The response must contain every line from the records below that has "agent".

----------

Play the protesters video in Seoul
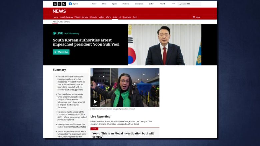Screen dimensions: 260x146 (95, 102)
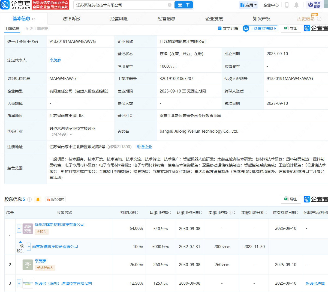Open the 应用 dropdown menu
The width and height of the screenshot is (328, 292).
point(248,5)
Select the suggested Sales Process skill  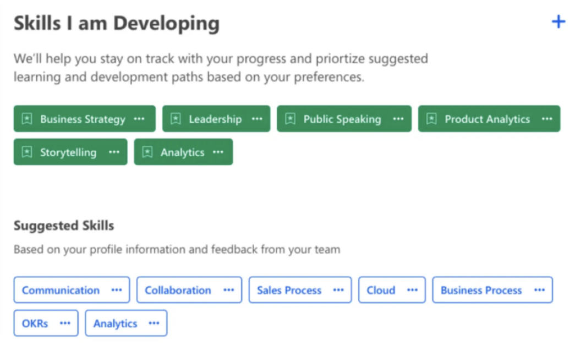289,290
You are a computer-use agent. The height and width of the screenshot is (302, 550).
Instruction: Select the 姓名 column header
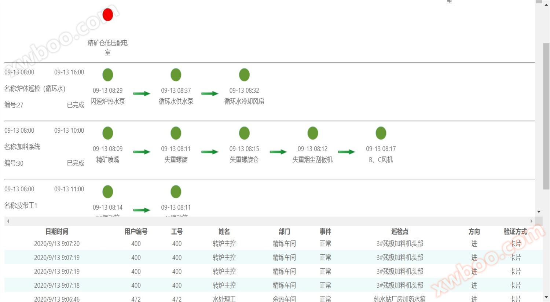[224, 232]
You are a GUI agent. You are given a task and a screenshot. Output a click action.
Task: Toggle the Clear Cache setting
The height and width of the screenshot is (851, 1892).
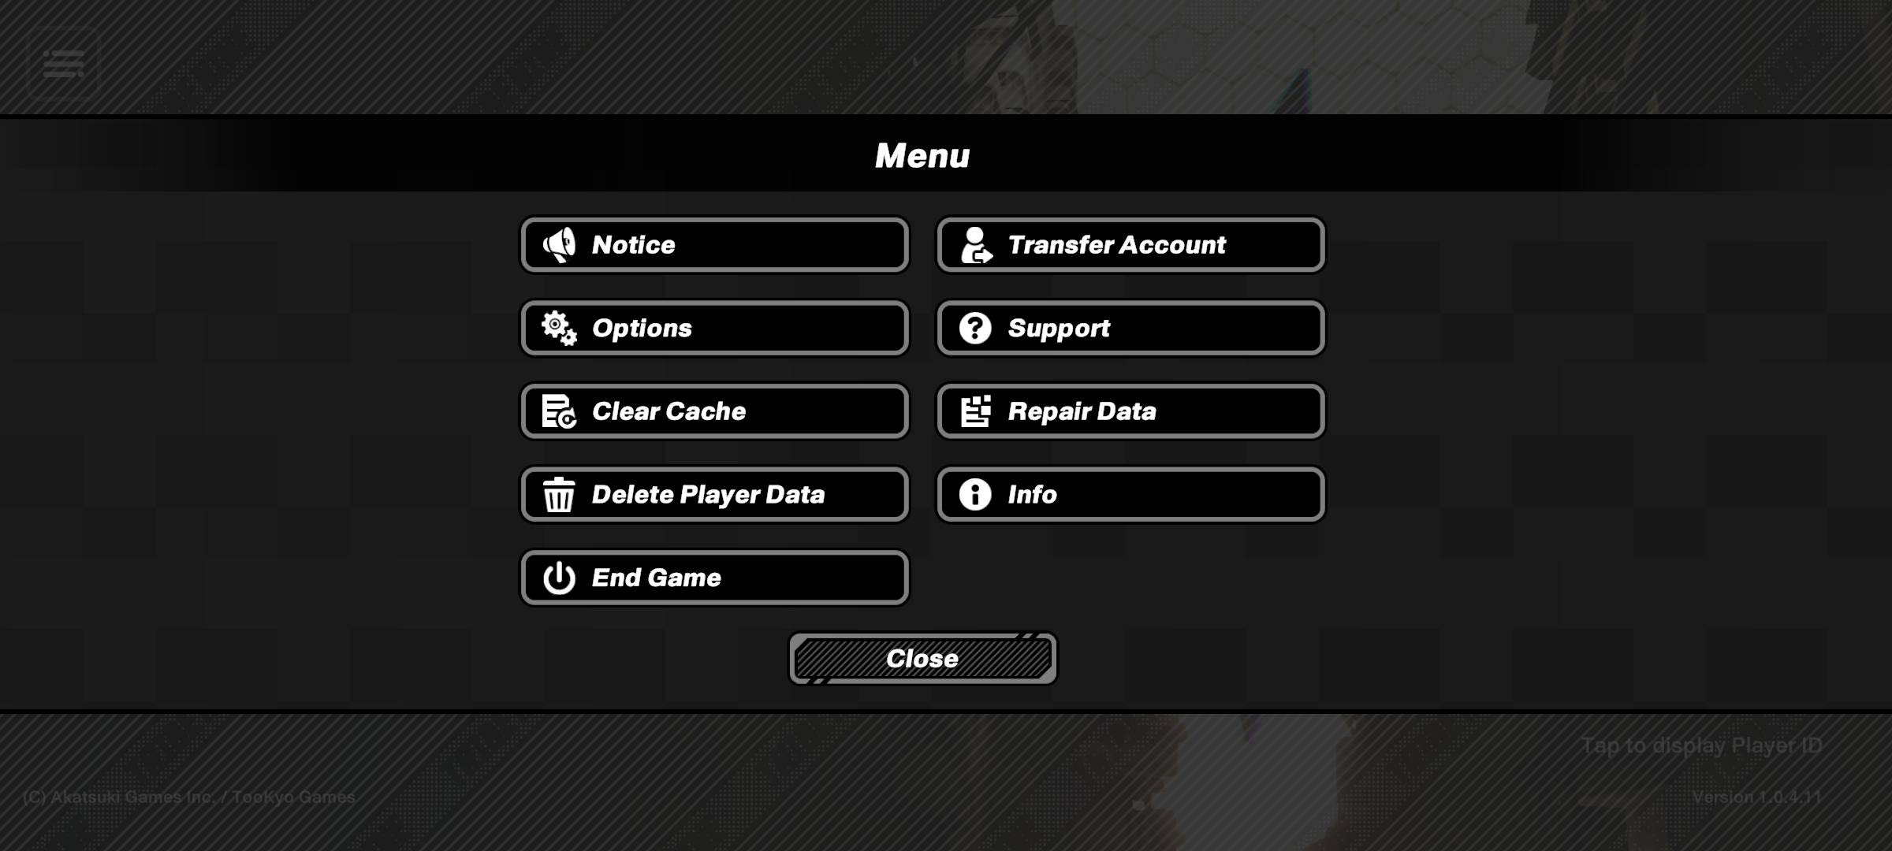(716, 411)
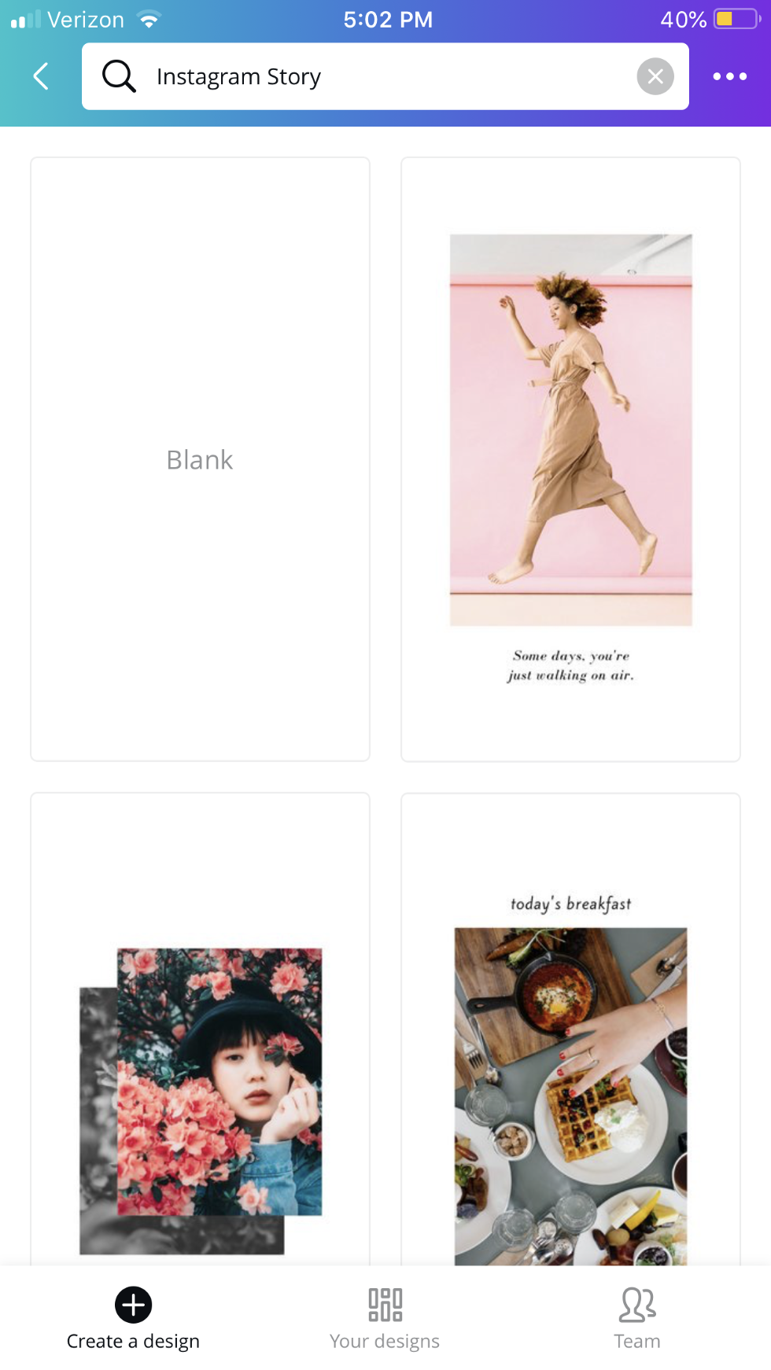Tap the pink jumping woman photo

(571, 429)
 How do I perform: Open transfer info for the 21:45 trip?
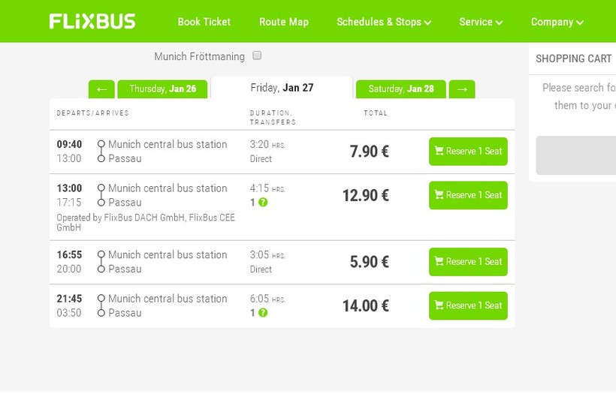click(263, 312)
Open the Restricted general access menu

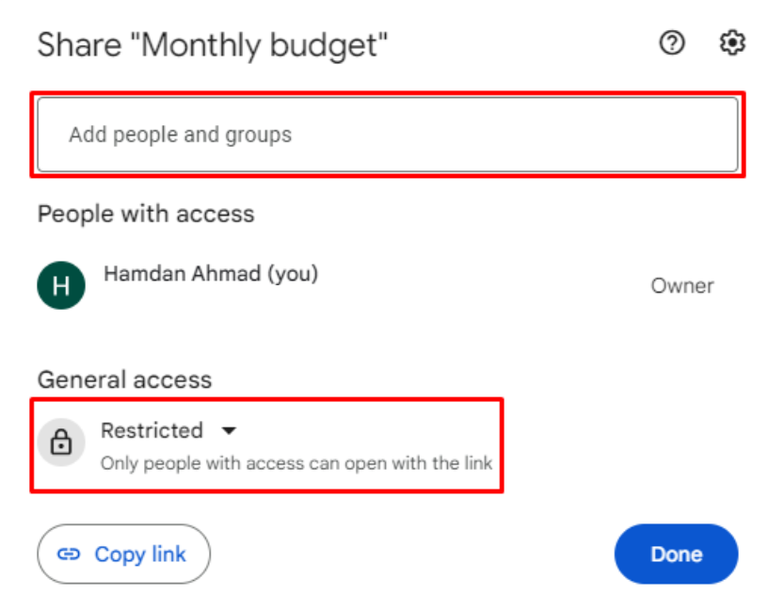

----------

_Solution_:
You are a computer-use agent. The height and width of the screenshot is (302, 550).
You are a GUI agent. You are given a task and a screenshot. Output a click action.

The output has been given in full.